MEET THE CANDIDATES: Dowd, Koger advocate approachable leadership, comprehensive mental health programs

(Photo take by Tegan Brandt | Courtesy of Cameron Koger)

An hour-long phone call is all it took for Michael Dowd, senior in animal science and global food systems leadership, and Cameron Koger, junior in marketing, to make the official decision to run for student body president and vice president.

“By the end of that conversation, I knew Cameron would be an excellent person to work alongside,” Dowd said.

Dowd said the initial spark to run for student body president went back to student leaders that came before him, such as Sadie Polson, 2019-2020 chief of staff, Jansen Penny, 2019-2020 student body president, and Lacy Pitts, 2018-2019 student body vice president.

“They really showed me what it’s like to be connected and to understand the student body, to hear and listen and seek out how students at K-State are actually feeling,” Dowd said.

The duo aims to collect 158 — the number of years since the founding of Kansas State — ideas from students to further improve experiences at the university.

Koger said deciding their roles required an interesting reflection period for the pair, but the roles they picked best suited their strengths.

“Michael is a lot better at delegating and being organized and being on top of things, and I’m more of the interpersonal,” Koger said. “I’ll talk to anyone.”

Koger said he loves idea-creation and to execute on the platforms the two created. The vice president position will allow him more ability to utilize those strengths.

“I always wanted the opportunity to represent students because I feel like I have a unique passion to want to do as much as I possibly can to help every student,” Koger said.

Since becoming involved in SGA, Koger has simultaneously served on four committees and now wants to go even further with helping make a difference.

“I feel like I’m making a difference on these [committees], but I want to take it even to the next step because I didn’t see a ton of people that were similar,” Koger said. “So, I thought I had an opportunity to be a unique candidate.”

Koger said he and Dowd aim to become the most approachable, genuine and authentic leaders that have ever been a part of the K-State campus.

“Michael and I have really taken the stance that we can be the ones people could come up to in Walmart and ask questions about what we’ve enacted,” Koger said. “Or the people you see on campus and talk to for 20 minutes just to get a pulse.”

Additionally, Dowd said he wants to be the type of person whose phone line is always open.

“I know that I’m going to actually sit down and listen to any response that we get,” Dowd said.

The duo developed many goals to create a better environment at K-State. Some ideas include comprehensive mental health programs, student leadership roundtables and creating digital K-State IDs.

“The whole idea is that our experiences and K-State stories are only two out of 20,000,” Dowd said. “We only have a certain limited amount of experience to know what K-State needs right now, and our goal is to gather that from students.”
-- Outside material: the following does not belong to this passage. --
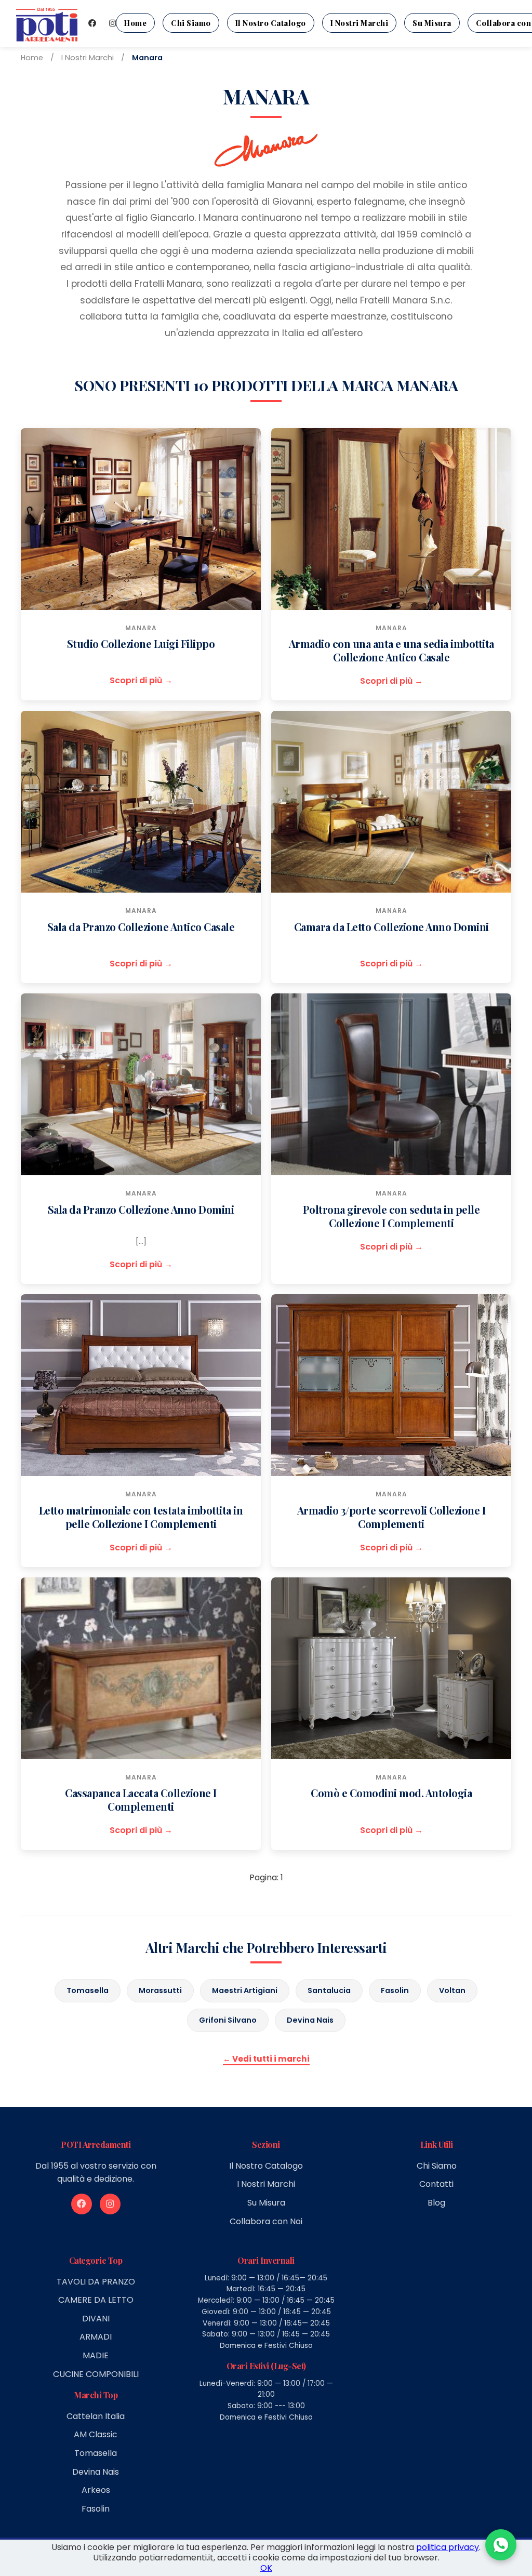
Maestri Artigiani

Koger’s passion for K-State not only stems from his own perspectives but from his family history.

“My parents met here and a couple of siblings have spent some time here, so that means a lot to me,” Koger said. “It’s also literally 20 times bigger than the population of Overbrook. It’s insane to think that it can be that much larger, but at the same time I can walk through campus and recognize at least one person.”

Koger’s admiration for K-State extends beyond just the campus. His favorite tradition is to stay at any sporting event he attends until after the Alma Mater finishes playing, no matter the score.

Dowd’s passion comes from the idea of being a part of a family and community. No matter the situations he finds himself in, the friends he makes at K-State are always a phone call away.

Dowd said his favorite K-State tradition is people using the power cat hand-sign because everyone instantly makes the connection.

“Seeing people throw up a power cat in their happiest moments together with their friends, on- or off-campus, is something very unique and individual that we can all relate to,” Dowd said.